Guaraldi, a native of San Francisco, became one of America's best-selling jazz artists during the course of his life. Though his legacy is most famously tied to his association with Peanuts, he already was an established, Grammy Award-winning artist by the time that producer Lee Mendelson tapped him to score the first of many animated specials based on the Charles Schulz-penned newspaper strip. In a 2003 interview, excerpted from Vince Guaraldi At The Piano (Derrick Bang; McFarland Books), Mendelson declared, "There was no doubt in my mind that if we hadn't had that Guaraldi score, we wouldn't have had the franchise we later enjoyed."

Jeannie Schulz was equally taken with the musician. "Vince Guaraldi was already a legend when I first met him in the mid-'70s," she said. "What amazed me, and touched me, was his humility about his celebrity, and his complete joy in playing the piano for a group at a gathering. Music was like breathing to Vince."

"The combination of Vince Guaraldi's music and Peanuts continues to prove a magical marriage, which has helped push this iconic recording to being one of the best-selling jazz albums of all time," remarked Concord Bicycle Music's Chief Catalog Officer, Sig Sigwort.

"Celebrating this wonderful achievement with the families and principles involved is a great honor."

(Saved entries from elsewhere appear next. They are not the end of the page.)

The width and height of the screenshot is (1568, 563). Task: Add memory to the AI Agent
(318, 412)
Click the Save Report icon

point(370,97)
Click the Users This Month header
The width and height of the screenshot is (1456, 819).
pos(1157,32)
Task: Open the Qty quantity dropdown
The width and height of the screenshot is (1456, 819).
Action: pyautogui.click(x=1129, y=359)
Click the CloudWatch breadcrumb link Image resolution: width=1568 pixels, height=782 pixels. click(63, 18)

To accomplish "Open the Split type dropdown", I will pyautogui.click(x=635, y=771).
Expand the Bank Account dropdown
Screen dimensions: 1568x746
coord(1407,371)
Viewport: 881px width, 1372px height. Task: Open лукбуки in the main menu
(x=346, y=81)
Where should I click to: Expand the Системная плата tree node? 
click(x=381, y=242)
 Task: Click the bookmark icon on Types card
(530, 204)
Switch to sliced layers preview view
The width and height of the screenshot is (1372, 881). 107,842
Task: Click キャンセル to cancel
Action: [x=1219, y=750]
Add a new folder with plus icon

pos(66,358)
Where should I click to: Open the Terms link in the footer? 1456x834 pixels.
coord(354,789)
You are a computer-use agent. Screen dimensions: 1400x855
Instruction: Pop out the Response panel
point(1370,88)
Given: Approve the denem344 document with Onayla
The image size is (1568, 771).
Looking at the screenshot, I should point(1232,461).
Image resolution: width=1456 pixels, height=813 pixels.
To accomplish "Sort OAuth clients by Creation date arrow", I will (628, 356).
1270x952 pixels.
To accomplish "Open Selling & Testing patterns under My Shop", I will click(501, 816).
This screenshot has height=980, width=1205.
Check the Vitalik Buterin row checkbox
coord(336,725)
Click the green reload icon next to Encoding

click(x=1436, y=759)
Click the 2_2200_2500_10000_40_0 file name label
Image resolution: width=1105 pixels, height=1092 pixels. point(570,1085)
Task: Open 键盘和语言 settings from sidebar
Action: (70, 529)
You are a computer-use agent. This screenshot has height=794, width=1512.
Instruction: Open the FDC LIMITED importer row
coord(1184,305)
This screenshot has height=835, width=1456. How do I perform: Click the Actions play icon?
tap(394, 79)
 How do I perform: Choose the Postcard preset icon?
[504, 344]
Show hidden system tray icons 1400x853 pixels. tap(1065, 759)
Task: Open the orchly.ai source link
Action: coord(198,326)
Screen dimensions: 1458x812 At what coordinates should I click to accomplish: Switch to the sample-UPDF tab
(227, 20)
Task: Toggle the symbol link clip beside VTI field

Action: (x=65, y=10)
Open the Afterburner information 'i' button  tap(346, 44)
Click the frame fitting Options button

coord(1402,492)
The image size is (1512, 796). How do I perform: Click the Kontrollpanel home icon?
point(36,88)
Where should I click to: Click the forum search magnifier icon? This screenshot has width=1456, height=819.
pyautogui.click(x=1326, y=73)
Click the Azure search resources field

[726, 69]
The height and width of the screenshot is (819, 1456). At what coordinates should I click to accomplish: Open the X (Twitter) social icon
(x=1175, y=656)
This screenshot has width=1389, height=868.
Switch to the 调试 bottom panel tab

In point of fact, this sales figure is low, being based mostly on electronically recorded sales made subsequent to 1991, when Neilsen SoundScan began tracking data. Clearly, Guaraldi's album sold many, many copies during the previous quarter-century ... but because Fantasy's record-keeping was so sloppy during the early years, a precise figure has been impossible to determine.

Meaning, it's entirely possible that Guaraldi's score album already has surpassed Kind of Blue ... but we can only speculate. Meanwhile, the RIAA certification is indisputable.

(And yes: It was a nice surprise to see that the official press release cited a Mendelson quote from my Guaraldi biography.)

Congrats all around ... and onward to quintuple platinum!


In a droll bit of related news...

Back on November 21, USA Today interviewed Billy Bob Thornton prior to the release of his newest film, Bad Santa 2. When asked when folks should start celebrating the Christmas season, Thornton responded with the following:

"My 12-year-old daughter Bella is vehemently opposed to starting the holidays too soon, and I support that. She thinks it's unfair to whichever holiday comes before. She can't stand it when people put Christmas decorations on our street before Thanksgiving. It's, like, give Thanksgiving its due. If you want to start the day after, I'm cool with it.

"But I listen to Christmas music all year round. I always have a CD in a little boom box in my trailer on every movie. All I listen to is A Charlie Brown Christmas, by Vince Guaraldi. Doesn't matter what season. Every waking moment, I have that record on. It's my obsessive/compulsive nature."

I appreciate the sentiment, Billy Bob. It's nice to know I'm not the only one!